[EXTRACT TO READ]
Frerich Raabe Frerich Raabe - 1 year ago 60
Python Question

How can I partially sort a Python list?

I wrote a compiler cache for MSVC (much like ccache for gcc). One of the things I have to do is to remove the oldest object files in my cache directory to trim the cache to a user-defined size.

Right now, I basically have a list of tuples, each of which is the last access time and the file size:

# First tuple element is the access time, second tuple element is file size
items = [ (1, 42341),
(3, 22),
(0, 3234),
(2, 42342),
(4, 123) ]

Now I'd like to do a partial sort on this list so that the first N elements are sorted (where N is the number of elements so that the sum of their sizes exceeds 45000). The result should be basically this:

# Partially sorted list; only first two elements are sorted because the sum of
# their second field is larger than 45000.
items = [ (0, 3234),
(1, 42341),
(3, 22),
(2, 42342),
(4, 123) ]

I don't really care about the order of the unsorted entries, I just need the N oldest items in the list whose cumulative size exceeds a certain value.

[SHORT EXERCISE A] Extract from the listing the lines starting with the line that contains "Task: Click the" and going on through the line that contains "Where should I", copied exactly. Leave the pictures out of your answer.
The thread above and the listing below are unrelated material.

[RECORDS SHOWN]
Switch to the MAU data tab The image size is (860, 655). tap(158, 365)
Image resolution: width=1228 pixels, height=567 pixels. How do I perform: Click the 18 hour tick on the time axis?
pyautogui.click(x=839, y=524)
* * *
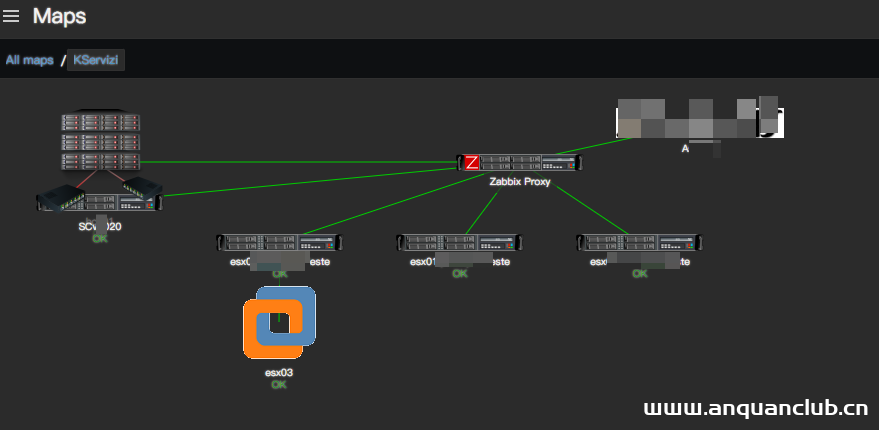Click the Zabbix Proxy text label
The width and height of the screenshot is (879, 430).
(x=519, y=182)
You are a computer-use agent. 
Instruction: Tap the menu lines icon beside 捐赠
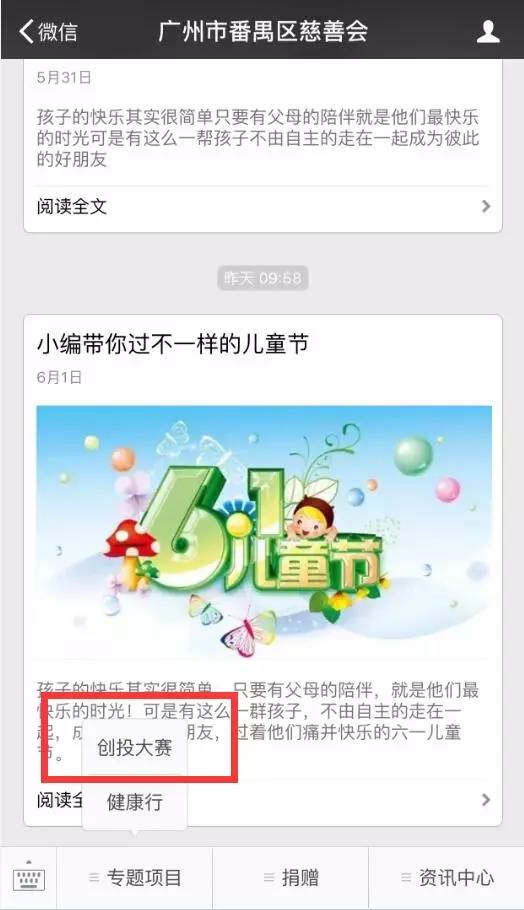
--
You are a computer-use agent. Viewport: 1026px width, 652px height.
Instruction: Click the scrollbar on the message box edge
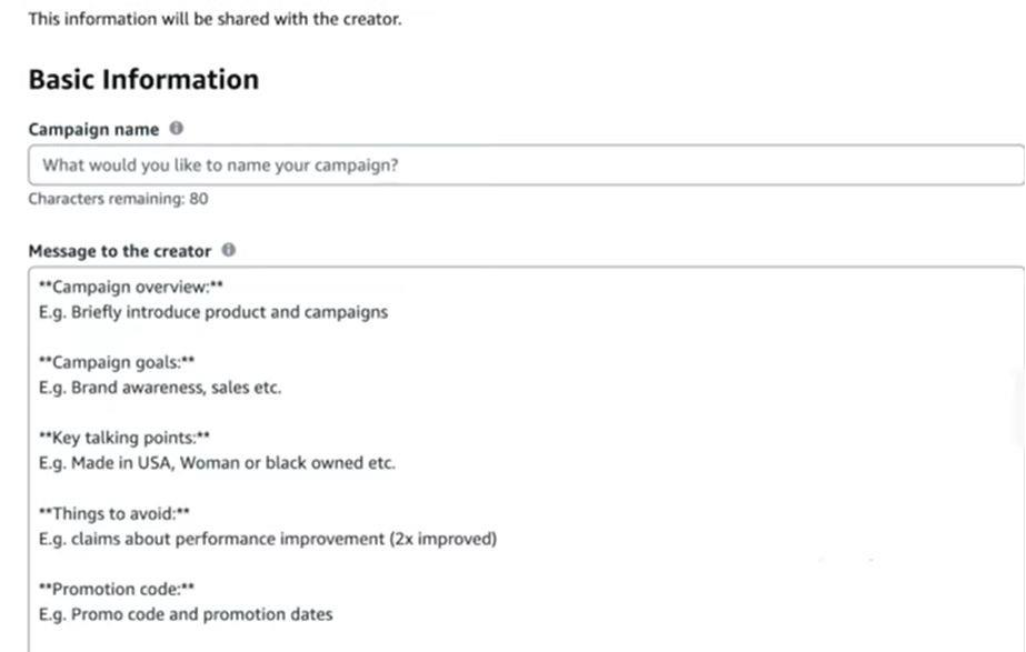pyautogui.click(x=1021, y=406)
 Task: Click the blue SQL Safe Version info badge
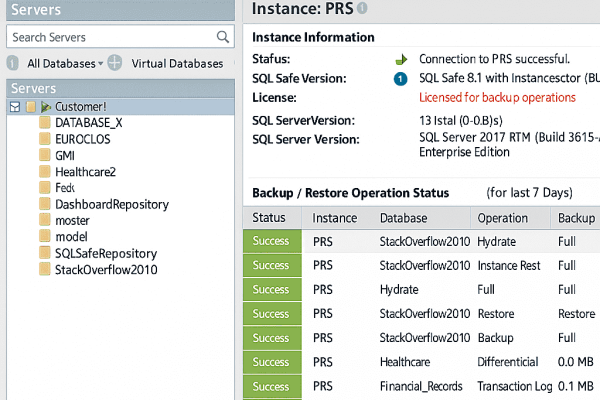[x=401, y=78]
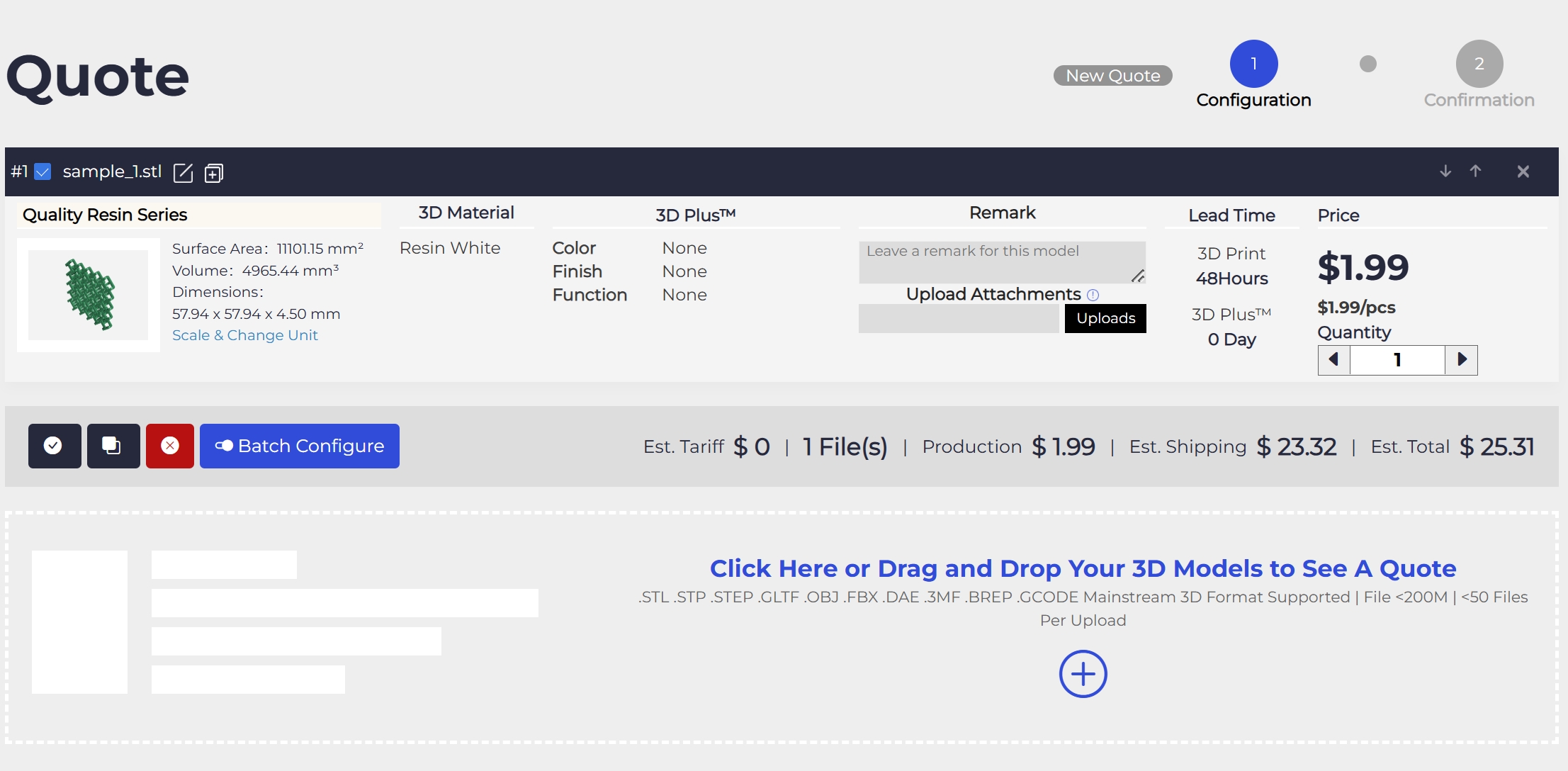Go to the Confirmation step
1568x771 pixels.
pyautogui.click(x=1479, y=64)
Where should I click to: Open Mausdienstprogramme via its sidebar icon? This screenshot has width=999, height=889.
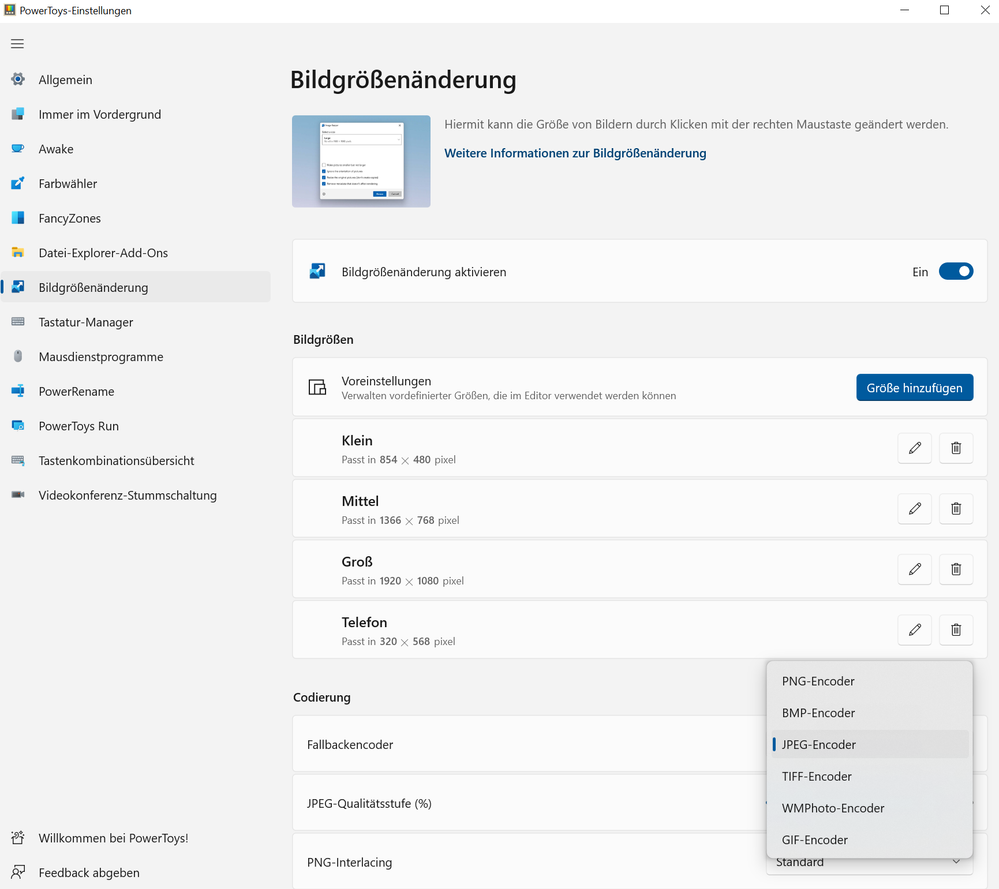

[SHORT EXERCISE B]
Answer these questions about the thread on partially sorting a Python list:
(i) Which tool for gcc does the poster compare the MSVC compiler cache to?
(ii) What value must the combined sizes of the first N elements exceed?
(iii) What two values does each tuple in the list hold?

[COMPLETE ANSWER A]
 Task: Click the blue SQL Safe Version info badge
[x=401, y=78]
Go to the Confirmation step
1568x771 pixels.
pyautogui.click(x=1479, y=64)
Where should I click to: Open Mausdienstprogramme via its sidebar icon? This screenshot has width=999, height=889.

[COMPLETE ANSWER B]
(i) ccache
(ii) 45000
(iii) The last access time and the file size